Salah satu hari raya yang paling dinanti adalah Idul Fitri. Nama “Idul Fitri” sendiri mengandung cerita tersendiri. Dinamakan demikian karena pada hari itu, umat Islam yang telah menjalani ibadah puasa sepanjang bulan Ramadan “berbuka” secara resmi.
Setelah sebulan penuh menahan lapar, dahaga, dan hawa nafsu, tanggal 1 Syawal menjadi penanda berakhirnya kewajiban berpuasa. Bahkan, pada hari tersebut, berpuasa justru dilarang, menegaskan bahwa Idul Fitri adalah waktu untuk bergembira dan bersyukur.
Perayaan ini dimulai dengan salat Idul Fitri secara berjamaah, sebuah ibadah yang telah disyariatkan sejak tahun pertama Nabi Muhammad SAW tiba di Madinah. Salat ini bukan sekadar ritual, tetapi juga wujud syukur kolektif atas nikmat menyelesaikan ibadah puasa.

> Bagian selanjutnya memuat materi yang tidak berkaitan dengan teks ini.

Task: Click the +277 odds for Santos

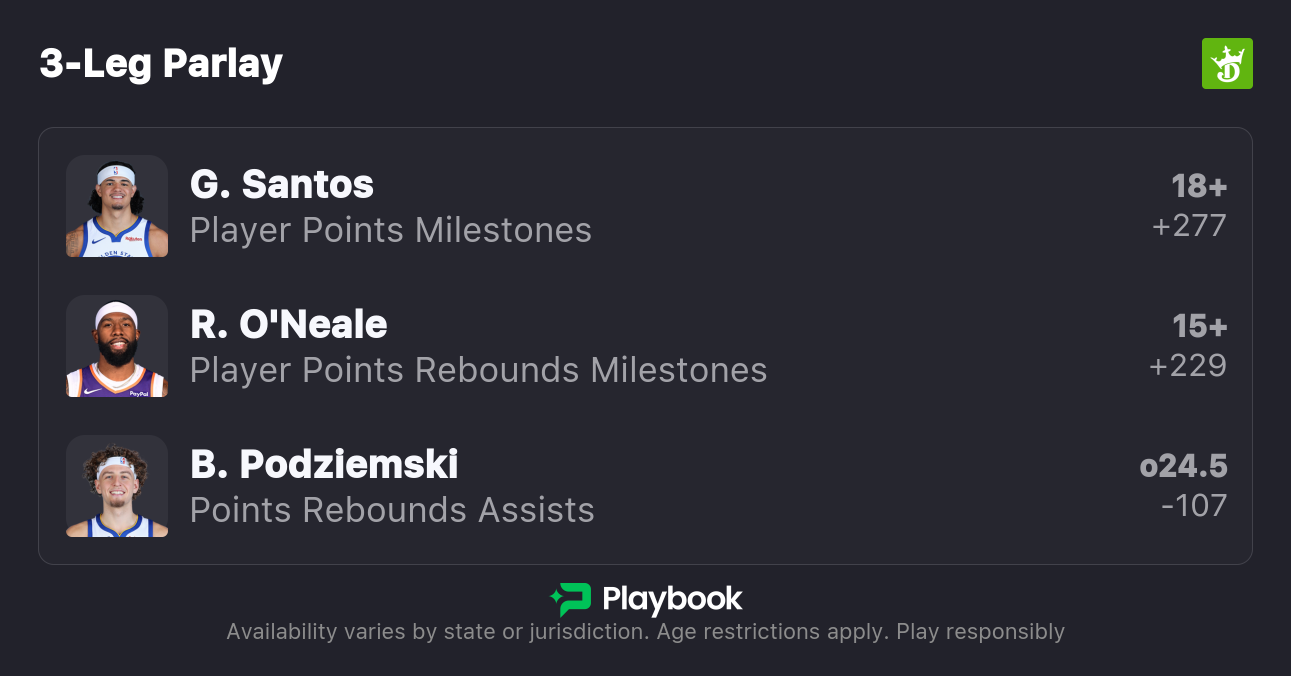Action: [x=1188, y=226]
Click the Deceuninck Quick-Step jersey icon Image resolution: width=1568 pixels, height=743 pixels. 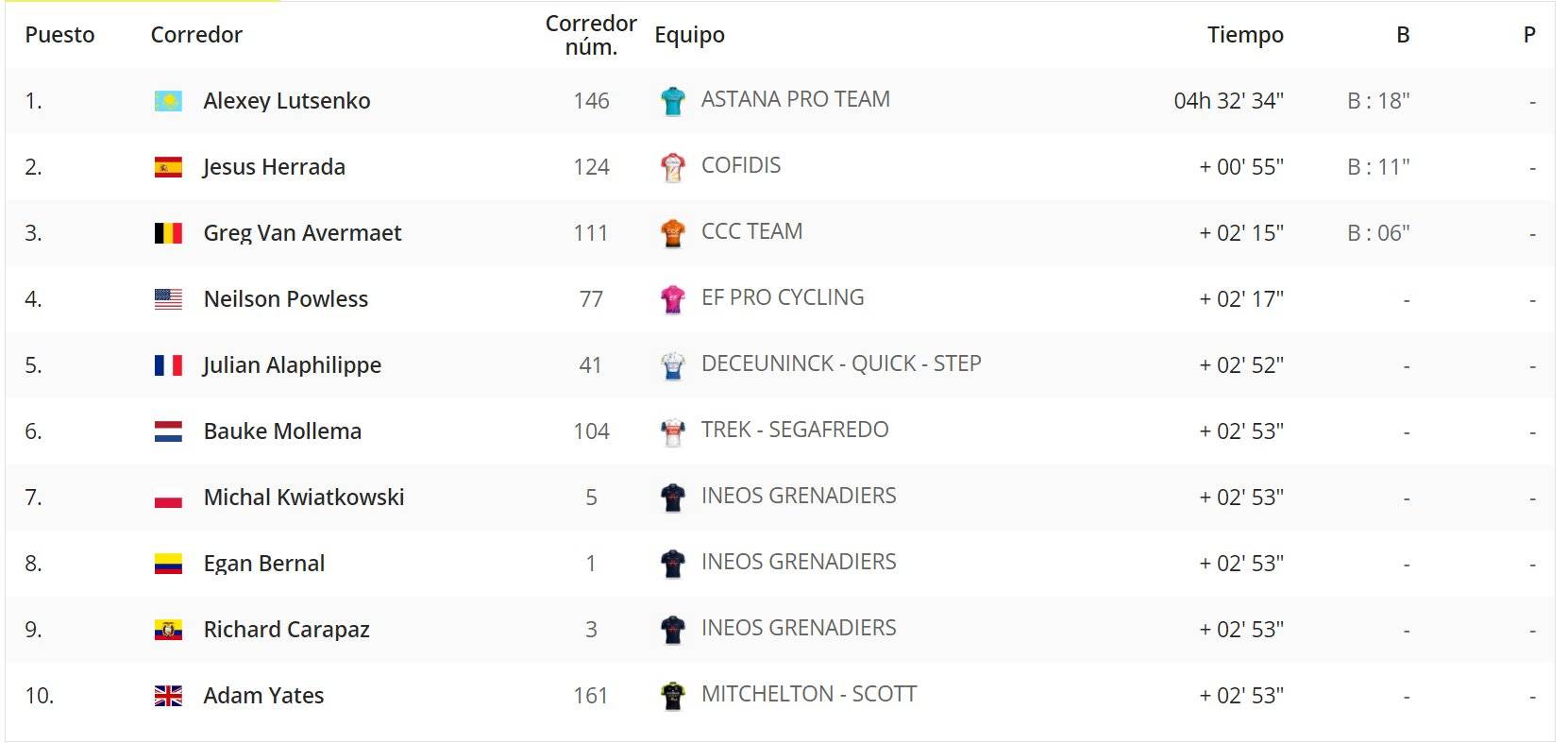click(672, 364)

Hal ini berdasarkan Hadis Nabi Saw:
عن عبد الله بن عُمر رضي الله عنهما قال: «كان النبي صلى الله عليه وسلم وأبو بكر وعُمر يصلون العيدين قبل الخُطْبة
“Dari Abdullah bin Umar, ia berkata: “Rasulullah saw., Abu Bakar, Umar melakukan salat dua hari raya sebelum khutbah dilaksanakan.” (HR. Bukhari-Muslim).
Namun, apakah Idul Fitri benar-benar bermakna “kembali suci”?
Banyak yang mengaitkan Idul Fitri dengan proses pemurnian jiwa, seolah Ramadan adalah perjalanan spiritual untuk menghapus dosa, dan Idul Fitri menjadi titik kulminasi kembalinya manusia kepada fitrahnya yang suci.
Tidak sedikit yang berpendapat bahwa secara etimologis “fitri” satu akar istilah dengan “fitrah”. Akan tetapi, makna ini lebih merupakan interpretasi filosofis ketimbang definisi harfiah. Idul Fitri, dalam konteks syariat, lebih menekankan pada kebahagiaan setelah menunaikan kewajiban, bukan jaminan bahwa seseorang telah terbebas dari dosa.
Kesucian, pada akhirnya, adalah harapan yang terus dikejar, bukan hadiah yang otomatis diperoleh. Ungkapan “tattaqun” dalam Surah Al-Baqarah ayat 183, misalnya, tidak merujuk pada takwa sebagai gelar yang melekat pada pelaku puasa, melainkan sebuah proses berkelanjutan menuju perilaku yang lebih baik. Takwa adalah perjalanan, bukan stempel akhir.
Jadi, apakah Idul Fitri benar-benar berarti “kembali suci”? Secara harfiah, mungkin tidak. Namun, Idul Fitri menjadi pengingat bahwa kesucian adalah tujuan yang terus dikejar, bukan hadiah instan. Setiap langkah dalam perjalanan Ramadan, dan setiap kebaikan yang dibagikan membawa kita lebih dekat ke arah itu, langkah demi langkah, tahun demi tahun.